Hence, by the convexity of $(\zeta,\eta)\mapsto\mathcal{L}(x,\zeta;y,\eta)$, we obtain

$$\begin{split}N\mathcal{L}(x,X^{N};y,Y^{N})\leq&\sum_{n=1}^{N}\mathcal{L}(x,x^{n};y,y^{n})\\ \leq&\left\{D_{1}(x,x^{0})+D_{2}(y,y^{0})-\langle C(x-x^{0}),y-y^{0}\rangle\right\}\\ &-\left\{D_{1}(x,x^{N})+D_{2}(y,y^{N})-\langle C(x-x^{N}),y-y^{N}\rangle\right\}\\ &-\sum_{n=1}^{N}\left\{D_{1}(x^{n},x^{n-1})+D_{2}(y^{n},y^{n-1})-\langle C(x^{n}-x^{n-1}),y^{n}-y^{n-1}\rangle\right\},\end{split}$$

(18)

for all $x\in\mathcal{H}_{1}$, $y\in\mathcal{H}_{2}$, and $N\in\mathbb{N}$. Note that (8) guarantees that the expressions in the curly brackets are nonnegative.

Recall that $(x^{*},y^{*})$ is a solution of (1), and so

$$-C^{*}y^{*}\in Ax^{*},\quad Cx^{*}\in B^{-1}y^{*}.$$

(19)

But then by the definition of $\mathcal{L}$ we have that

$$\mathcal{L}(x^{*},\zeta;y^{*},\eta)\geq\langle x^{*}-\zeta,C^{*}y^{*}-C^{*}\eta\rangle+\langle C\zeta-Cx^{*},y^{*}-\eta\rangle=0,\quad\forall\zeta\in\mathcal{H}_{1},\leavevmode\nobreak\ \forall\eta\in\mathcal{H}_{2}.$$

In particular, we have that

$$\mathcal{L}(x^{*},X^{N};y^{*},Y^{N})\geq 0,$$

(20)

and (18) yields that

$$D_{1}(x^{*},x^{N})+D_{2}(y^{*},y^{N})-\langle C(x^{*}-x^{N}),y^{*}-y^{N}\rangle\leq D_{1}(x^{*},x^{0})+D_{2}(y^{*},y^{0})-\langle C(x^{*}-x^{0}),y-y^{0}\rangle,$$

and (8) implies that

$$\|x^{N}-x^{*}\|^{2}+\|y^{N}-y^{*}\|^{2}\leq\frac{D_{1}(x^{*},x^{0})+D_{2}(y^{*},y^{0})-\langle C(x^{*}-x^{0}),y-y^{0}\rangle}{\alpha},\quad\forall N\in\mathbb{N}.$$

Therefore, $\{(x^{n},y^{n})\}$ is a bounded sequence, and the convexity of the norm yields the boundedness of the ergodic sequence with the same bounds; that is,

$$\|X^{N}-x^{*}\|^{2}+\|Y^{N}-y^{*}\|^{2}\leq\frac{D_{1}(x^{*},x^{0})+D_{2}(y^{*},y^{0})-\langle C(x^{*}-x^{0}),y-y^{0}\rangle}{\alpha},\quad\forall N\in\mathbb{N}.$$

Assume that $(X,Y)$ is a weak (subsequential) limit of $\{(X_{N},Y_{N})\}$. Invoking (18) again, we obtain

$$\mathcal{L}(x,X^{N};y,Y^{N})\leq\frac{D_{1}(x,x^{0})+D_{2}(y,y^{0})-\langle C(x-x^{0}),y-y^{0}\rangle}{N},$$

(21)

for all $x\in\mathcal{H}_{1}$, $y\in\mathcal{H}_{2}$, and $N\in\mathbb{N}$. Let $(u,v)\in Ax\times B^{-1}y$ be arbitrary.

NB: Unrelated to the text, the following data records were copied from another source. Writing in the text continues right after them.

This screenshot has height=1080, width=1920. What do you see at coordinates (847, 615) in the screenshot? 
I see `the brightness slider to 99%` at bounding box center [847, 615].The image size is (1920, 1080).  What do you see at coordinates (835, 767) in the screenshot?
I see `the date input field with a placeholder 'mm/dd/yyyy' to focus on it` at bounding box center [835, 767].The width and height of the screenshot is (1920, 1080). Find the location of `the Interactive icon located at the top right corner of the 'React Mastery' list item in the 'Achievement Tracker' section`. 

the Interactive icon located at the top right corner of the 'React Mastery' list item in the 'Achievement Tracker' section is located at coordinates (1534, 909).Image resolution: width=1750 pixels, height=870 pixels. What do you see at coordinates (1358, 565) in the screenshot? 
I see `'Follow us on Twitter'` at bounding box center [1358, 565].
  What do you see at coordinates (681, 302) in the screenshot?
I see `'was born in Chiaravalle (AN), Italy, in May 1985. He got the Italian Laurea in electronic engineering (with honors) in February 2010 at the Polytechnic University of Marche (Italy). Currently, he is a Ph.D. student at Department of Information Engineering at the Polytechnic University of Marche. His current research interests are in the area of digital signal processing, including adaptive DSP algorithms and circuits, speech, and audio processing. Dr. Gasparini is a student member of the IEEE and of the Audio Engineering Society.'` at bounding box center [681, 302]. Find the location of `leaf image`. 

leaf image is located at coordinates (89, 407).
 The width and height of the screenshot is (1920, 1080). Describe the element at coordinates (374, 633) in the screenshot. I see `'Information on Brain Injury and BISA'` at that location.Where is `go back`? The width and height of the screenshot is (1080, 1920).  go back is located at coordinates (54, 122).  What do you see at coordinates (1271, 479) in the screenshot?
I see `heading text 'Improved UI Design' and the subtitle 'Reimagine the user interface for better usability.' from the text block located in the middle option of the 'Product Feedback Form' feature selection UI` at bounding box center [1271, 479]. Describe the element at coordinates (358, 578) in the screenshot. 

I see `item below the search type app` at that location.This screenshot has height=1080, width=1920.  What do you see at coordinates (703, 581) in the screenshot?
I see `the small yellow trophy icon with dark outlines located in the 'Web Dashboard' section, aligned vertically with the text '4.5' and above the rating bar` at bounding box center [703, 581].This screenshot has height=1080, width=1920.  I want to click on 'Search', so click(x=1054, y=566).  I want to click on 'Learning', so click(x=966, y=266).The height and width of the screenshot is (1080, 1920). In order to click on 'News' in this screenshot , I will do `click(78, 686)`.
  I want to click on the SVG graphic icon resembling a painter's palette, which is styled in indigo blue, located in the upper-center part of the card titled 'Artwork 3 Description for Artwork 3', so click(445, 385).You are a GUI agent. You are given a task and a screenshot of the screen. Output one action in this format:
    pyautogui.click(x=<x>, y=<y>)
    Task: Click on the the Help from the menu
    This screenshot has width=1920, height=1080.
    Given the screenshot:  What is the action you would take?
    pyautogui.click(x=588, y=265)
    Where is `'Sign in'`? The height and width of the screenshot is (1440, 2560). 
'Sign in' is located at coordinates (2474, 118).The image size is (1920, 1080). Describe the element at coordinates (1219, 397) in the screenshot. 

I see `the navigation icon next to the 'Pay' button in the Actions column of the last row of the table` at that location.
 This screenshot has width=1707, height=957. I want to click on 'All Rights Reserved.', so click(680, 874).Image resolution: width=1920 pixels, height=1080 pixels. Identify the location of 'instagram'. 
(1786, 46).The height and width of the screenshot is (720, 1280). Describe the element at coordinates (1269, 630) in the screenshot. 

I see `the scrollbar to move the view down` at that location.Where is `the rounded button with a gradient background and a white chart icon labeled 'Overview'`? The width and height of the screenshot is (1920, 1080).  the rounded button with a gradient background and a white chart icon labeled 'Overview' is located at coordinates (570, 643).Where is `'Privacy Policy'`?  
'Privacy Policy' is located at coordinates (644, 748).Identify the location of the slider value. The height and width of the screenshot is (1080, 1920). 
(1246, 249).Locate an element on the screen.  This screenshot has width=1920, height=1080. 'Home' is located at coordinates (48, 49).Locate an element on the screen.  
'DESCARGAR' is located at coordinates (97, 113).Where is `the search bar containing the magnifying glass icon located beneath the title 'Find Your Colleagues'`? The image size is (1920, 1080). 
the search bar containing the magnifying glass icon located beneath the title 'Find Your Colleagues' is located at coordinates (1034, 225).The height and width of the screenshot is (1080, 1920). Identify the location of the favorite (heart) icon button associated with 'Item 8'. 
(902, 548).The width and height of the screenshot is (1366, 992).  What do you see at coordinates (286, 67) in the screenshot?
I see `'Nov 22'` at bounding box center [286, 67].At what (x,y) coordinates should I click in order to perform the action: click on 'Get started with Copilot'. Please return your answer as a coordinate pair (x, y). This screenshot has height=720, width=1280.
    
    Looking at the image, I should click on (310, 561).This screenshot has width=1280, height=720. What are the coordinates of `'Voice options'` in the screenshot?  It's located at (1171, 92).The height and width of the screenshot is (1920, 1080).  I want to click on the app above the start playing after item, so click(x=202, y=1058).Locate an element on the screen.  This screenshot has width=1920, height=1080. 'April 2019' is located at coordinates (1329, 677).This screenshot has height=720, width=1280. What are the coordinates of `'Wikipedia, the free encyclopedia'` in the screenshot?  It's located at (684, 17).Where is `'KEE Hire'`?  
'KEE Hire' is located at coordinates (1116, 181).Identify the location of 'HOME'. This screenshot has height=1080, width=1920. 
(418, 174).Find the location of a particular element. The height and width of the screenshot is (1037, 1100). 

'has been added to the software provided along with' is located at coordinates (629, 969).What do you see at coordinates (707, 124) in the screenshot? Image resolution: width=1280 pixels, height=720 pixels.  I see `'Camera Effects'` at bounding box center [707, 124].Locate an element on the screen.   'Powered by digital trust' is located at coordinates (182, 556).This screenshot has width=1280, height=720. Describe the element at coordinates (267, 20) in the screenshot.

Then we have that

$$\begin{split}\langle X^{N}-x,u\rangle+\langle Y^{N}-y,v\rangle-\langle Cx,Y^{N}\rangle+\langle CX^{N},y\rangle\leq\mathcal{L}(x,X^{N};y,Y^{N}),\end{split}$$

and so the weak convergence and (21) yield

$$\begin{split}&\langle X-x,u\rangle+\langle Y-y,v\rangle-\langle Cx,Y\rangle+\langle CX,y\rangle\\ =&\lim_{N\to\infty}\langle X^{N}-x,u\rangle+\langle Y^{N}-y,v\rangle-\langle Cx,Y^{N}\rangle+\langle CX^{N},y\rangle\\ \leq&\liminf_{N\to\infty}\mathcal{L}(x,X^{N};y,Y^{N})\leq 0.\end{split}$$

Therefore we have that

$$\mathcal{L}(x,X;y,Y)\leq 0,\quad\forall x\in\mathcal{H}_{1},\leavevmode\nobreak\ y\in\mathcal{H}_{2}.$$

(22)

Taking $y=Y$ in (22) we obtain

$$\langle x-X,u+C^{*}Y\rangle\geq 0,\quad\forall(x,u)\in\operatorname{gra}A,$$

and so maximal monotonicity of $A$ yields that

$$(X,-C^{*}Y)\in\operatorname{gra}A\Longleftrightarrow-C^{*}Y\in AX.$$

(23)

Similarly, plugging in $x=X$ in (22) we find that

$$\langle y-Y,v-CX\rangle\geq 0,\quad\forall(y,v)\in\operatorname{gra}B^{-1},$$

and the maximal monotonicity of $B^{-1}$ yields that

$$(Y,CX)\in\operatorname{gra}B^{-1}\Longleftrightarrow Y\in B(CX).$$

(24)

Combining (23) and (24) we obtain that $(X,Y)$ is a solution of (1). ∎